Impairments of sodium-potassium (Na-K) cotransport and lithium-sodium (Li-Na) countertransport have been reported in essential hypertension. The Vmax of Li-Na countertransport was measured in Li-loaded cells (9 mmol/l cells) by determining the external Na-stimulated Li efflux. Countertransport was measured in 29 normotensive subjects without a family history of hypertension (NT -FHH), 22 normotensive subjects with a family history of hypertension (NT +FHH) and 45 essential hypertensive patients (HT) [mean +/- s.d.: 348 +/- 138 (NT -FHH), 397 +/- 133 (NT +FHH) and 456 +/- 166 (HT)]. There was no significant elevation of Li-Na countertransport in the hypertensive group with respect to NT -FHH. The outward Na-K cotransport was measured in Na-loaded cells (Na greater than 25 mmol/l cells) by determining the frusemide-sensitive Na efflux. Na-K cotransport was found to be significantly decreased in the hypertensive patients compared to the normotensive controls [mean +/- s.d.:280 +/- 136 (HT) and 424 +/- 128 (NT -FHH)]. The present collaborative study between the two laboratories revealed that the fraction of patients with an alteration in the Vmax of cotransport or countertransport was different in the two laboratories and could not be accounted for by any methodological or experimental procedure. This study shows that different patterns of transport impairments might occur in different populations, thus suggesting a heterogeneity of cation transport alterations in hypertensives.

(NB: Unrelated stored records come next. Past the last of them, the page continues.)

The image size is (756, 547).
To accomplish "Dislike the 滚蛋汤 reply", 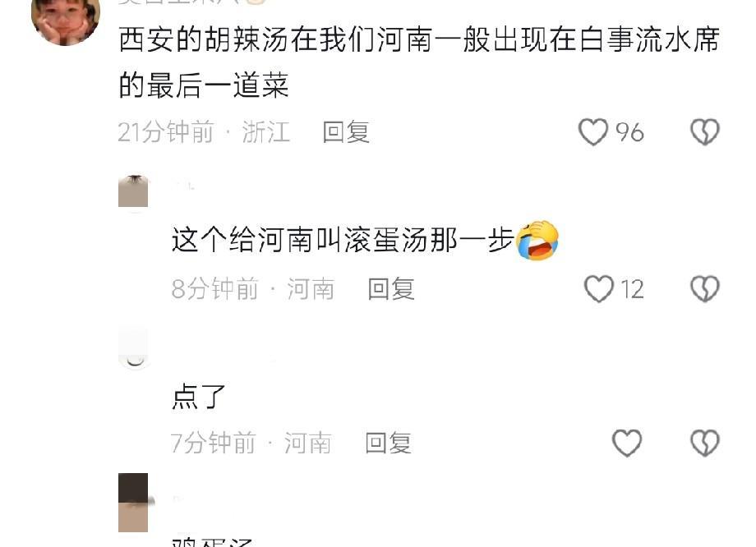I will tap(705, 288).
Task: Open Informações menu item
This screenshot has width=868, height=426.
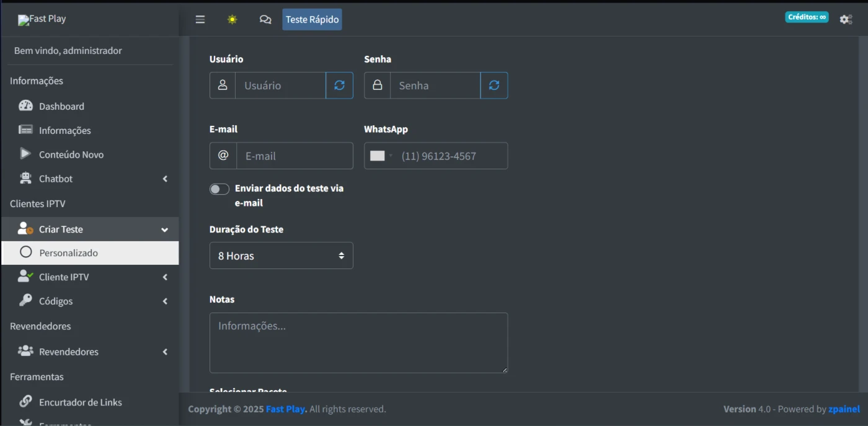Action: (x=64, y=130)
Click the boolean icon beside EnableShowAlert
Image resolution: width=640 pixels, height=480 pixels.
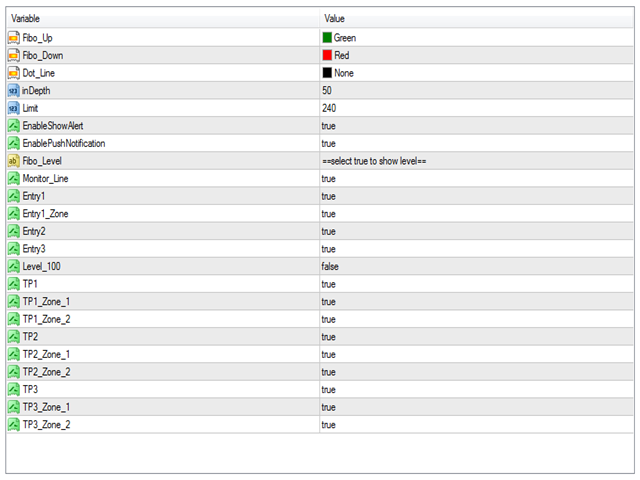pyautogui.click(x=13, y=126)
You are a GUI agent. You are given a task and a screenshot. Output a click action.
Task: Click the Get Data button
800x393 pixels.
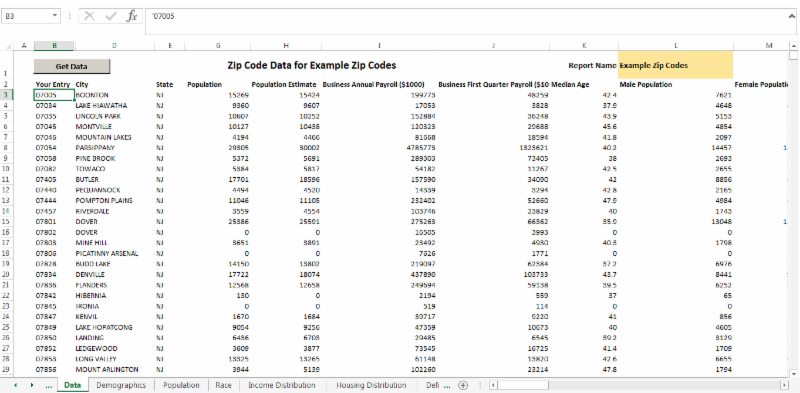71,66
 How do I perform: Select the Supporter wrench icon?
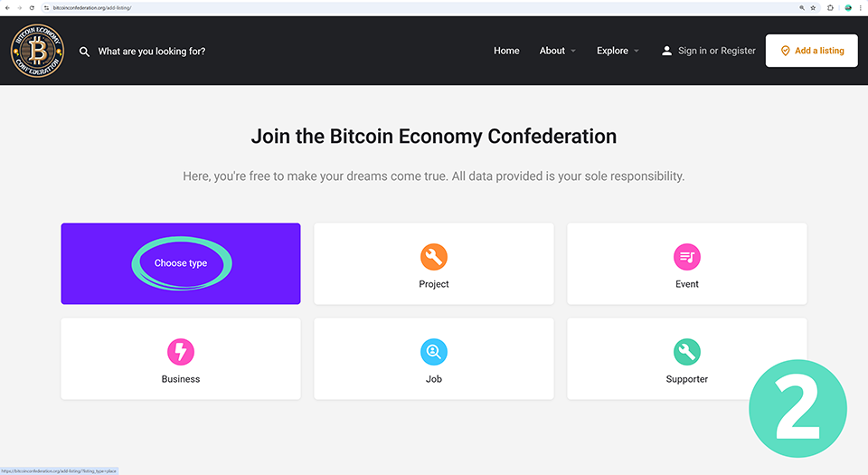click(x=687, y=352)
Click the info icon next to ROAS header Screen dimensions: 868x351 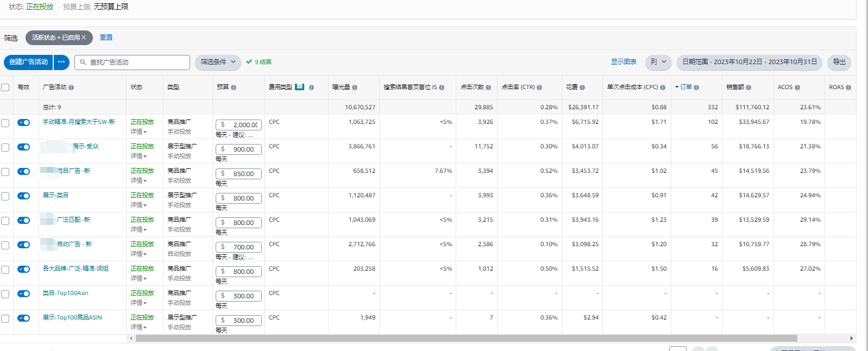848,87
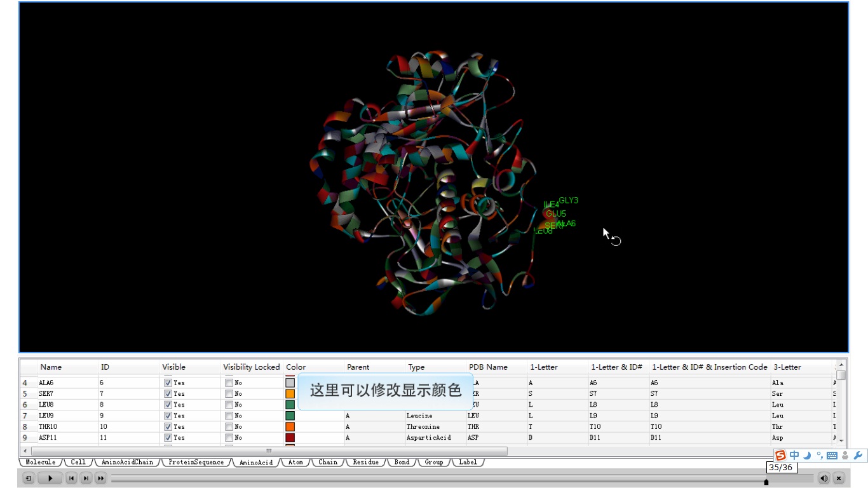Open Sogou input settings wrench icon
Viewport: 868px width, 488px height.
[857, 456]
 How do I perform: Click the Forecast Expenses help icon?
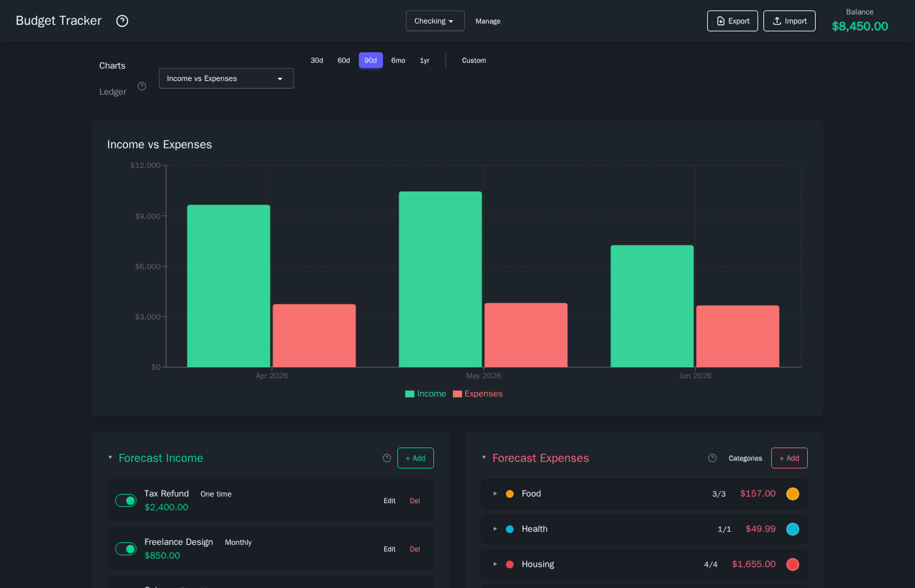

据报道,原发性高血压患者存在钠钾(Na-K)协同转运和锂钠(Li-Na)逆向转运功能受损。通过测定细胞外钠刺激的锂外流,在锂负荷细胞(9 mmol/L细胞)中测量Li-Na逆向转运的最大速度(Vmax)。对29名无高血压家族史的血压正常受试者(NT -FHH)、22名有高血压家族史的血压正常受试者(NT +FHH)和45名原发性高血压患者(HT)进行了逆向转运测量[均值±标准差:348±138(NT -FHH)、397±133(NT +FHH)和456±166(HT)]。高血压组的Li-Na逆向转运相对于NT -FHH组无显著升高。通过测定速尿敏感的钠外流,在钠负荷细胞(钠大于25 mmol/L细胞)中测量外向Na-K协同转运。与血压正常对照组相比,高血压患者的Na-K协同转运显著降低[均值±标准差:280±136(HT)和424±128(NT -FHH)]。两个实验室之间的这项合作研究表明,协同转运或逆向转运Vmax改变的患者比例在两个实验室中有所不同,且无法用任何方法或实验程序来解释。这项研究表明,不同人群可能会出现不同模式的转运功能受损,从而提示高血压患者阳离子转运改变具有异质性。